7 款查詢類APP 測評樣本平均得分73 分，最高分89 分，最低分58 分。其中，安全性較高的APP共3 個，占比不足一半；安全性中等的APP 共3 個，占比43%；存在較大安全風險的APP 一個。

8 款服務類APP 測評樣本平均得分62 分，最高分82 分，最低分42 分。其中，安全性較高的APP 共3 個，占比38%；安全性中等的APP 一個；存在較大安全風險的APP 較多，占比高達一半。

在82 項測評項目中，檢出率排名前五的安全風險包括：剪切板敏感信息泄露漏洞、So 文件破解風險、代碼殘留URL 信息檢測、Activity 組件導出風險、BroadcastReceiver 組件導出風險。

在82 項測評項目中，檢出率排名前五的高危安全風險包括：動態注入攻擊風險、動態調試攻擊風險、InnerHTML 的XSS 攻擊漏洞、加固殼識別、Java 代碼反編譯風險。

開發、準入、產業生態合力筑牢APP 安全城墻

一方面，從車聯網移動APP用途來看，車控類、查詢類APP平均在70 分以上，安全性總體中等偏上；服務類APP 平均分較低，僅有62 分。
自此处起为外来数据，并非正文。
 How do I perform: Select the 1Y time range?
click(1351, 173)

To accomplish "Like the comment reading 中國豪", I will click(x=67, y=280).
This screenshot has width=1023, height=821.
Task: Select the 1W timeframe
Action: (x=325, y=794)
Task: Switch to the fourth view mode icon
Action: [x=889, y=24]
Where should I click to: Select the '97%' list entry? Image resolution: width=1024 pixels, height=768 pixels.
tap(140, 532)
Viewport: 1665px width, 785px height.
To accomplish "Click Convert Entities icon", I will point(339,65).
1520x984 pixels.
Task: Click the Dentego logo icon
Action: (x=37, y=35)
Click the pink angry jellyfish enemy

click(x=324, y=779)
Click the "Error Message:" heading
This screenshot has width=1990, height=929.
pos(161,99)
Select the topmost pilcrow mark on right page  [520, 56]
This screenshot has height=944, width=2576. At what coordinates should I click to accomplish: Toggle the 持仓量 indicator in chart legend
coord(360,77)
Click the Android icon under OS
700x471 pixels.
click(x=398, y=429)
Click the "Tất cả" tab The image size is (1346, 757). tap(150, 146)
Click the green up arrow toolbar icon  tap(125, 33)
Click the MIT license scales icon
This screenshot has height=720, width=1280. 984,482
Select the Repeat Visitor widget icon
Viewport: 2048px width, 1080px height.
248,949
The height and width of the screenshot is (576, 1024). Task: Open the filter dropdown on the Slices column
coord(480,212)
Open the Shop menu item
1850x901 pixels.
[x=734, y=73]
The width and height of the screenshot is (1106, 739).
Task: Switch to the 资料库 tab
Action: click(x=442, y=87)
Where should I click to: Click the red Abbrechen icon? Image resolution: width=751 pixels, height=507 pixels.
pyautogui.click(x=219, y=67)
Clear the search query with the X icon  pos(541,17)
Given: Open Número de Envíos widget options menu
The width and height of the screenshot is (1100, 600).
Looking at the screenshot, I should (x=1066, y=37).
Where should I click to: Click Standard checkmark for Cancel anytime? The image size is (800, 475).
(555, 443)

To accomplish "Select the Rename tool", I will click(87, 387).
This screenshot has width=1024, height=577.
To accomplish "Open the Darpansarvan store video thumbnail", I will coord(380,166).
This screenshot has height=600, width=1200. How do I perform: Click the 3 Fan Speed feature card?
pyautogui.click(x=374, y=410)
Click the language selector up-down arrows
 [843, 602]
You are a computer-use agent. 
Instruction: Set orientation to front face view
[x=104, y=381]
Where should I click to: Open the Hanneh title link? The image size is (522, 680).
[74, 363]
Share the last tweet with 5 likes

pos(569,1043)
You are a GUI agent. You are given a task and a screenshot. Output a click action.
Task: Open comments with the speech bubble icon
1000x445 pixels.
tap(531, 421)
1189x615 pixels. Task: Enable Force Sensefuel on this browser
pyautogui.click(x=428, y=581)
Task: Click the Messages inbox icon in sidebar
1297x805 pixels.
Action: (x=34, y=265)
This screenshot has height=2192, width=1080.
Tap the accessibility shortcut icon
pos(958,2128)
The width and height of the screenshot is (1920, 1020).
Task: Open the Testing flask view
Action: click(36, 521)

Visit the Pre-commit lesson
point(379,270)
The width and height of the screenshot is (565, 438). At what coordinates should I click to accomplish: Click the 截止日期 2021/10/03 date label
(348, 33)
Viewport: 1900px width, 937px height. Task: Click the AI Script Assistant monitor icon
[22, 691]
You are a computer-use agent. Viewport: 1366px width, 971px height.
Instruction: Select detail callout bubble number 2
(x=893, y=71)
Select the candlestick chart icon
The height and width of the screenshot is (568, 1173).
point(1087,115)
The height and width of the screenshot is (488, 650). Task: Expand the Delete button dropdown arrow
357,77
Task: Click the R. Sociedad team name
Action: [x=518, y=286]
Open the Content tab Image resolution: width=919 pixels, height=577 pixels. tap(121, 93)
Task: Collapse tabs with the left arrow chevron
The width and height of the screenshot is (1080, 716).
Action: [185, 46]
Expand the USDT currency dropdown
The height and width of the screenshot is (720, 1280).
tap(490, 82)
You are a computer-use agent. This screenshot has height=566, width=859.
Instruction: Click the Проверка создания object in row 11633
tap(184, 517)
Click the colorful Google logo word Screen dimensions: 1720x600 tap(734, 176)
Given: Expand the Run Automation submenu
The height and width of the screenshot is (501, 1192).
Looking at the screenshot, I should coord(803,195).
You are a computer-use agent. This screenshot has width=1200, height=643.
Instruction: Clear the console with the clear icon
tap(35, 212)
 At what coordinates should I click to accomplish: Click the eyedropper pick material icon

說明涉及到與車輛進行綁定時，廠商會更為重視APP的安全防護。另一方面，從車聯網移動APP 安全風險類型來看，高頻風險檢出率均超過60%，高危高頻風險的檢出率也在40%左右，需要針對具體風險進行自查或采用第三方加固方案。

綜上所述，中國軟件評測中心建議：

第一，做好車聯網移動APP信息安全防護。測評結果顯示，所有被測APP 樣本均存在一定程度的潛在安全風險。APP 開發過程中若未重視防護，便很容易導致留存安全漏洞。因此車聯網移動APP 需要加強安全防護與保障，對整個應用的開發全生命周期進行安全管理。

第二，加強車聯網移動APP安全性測評。目前網聯汽車大量部署移動APP，尤其是具有控車功能的APP，涉及到與車輛進行綁定，存在直接攻擊車輛和控制車輛的安全風險。因此需要加強企業內部APP 準入安全評估、第三方的APP 安全測評，為APP 的安全保駕護航。

第三，完善車聯網移動APP產業安全生態。堅持市場主導、政府引導的發展模式，圍繞車聯網移動APP 的開發、加固、部署、使用等環節，開發廠商、加固企業、主機廠及用戶需加強安全意識，提高防范和抵御安全風險的能力，完善整個產業安全生態。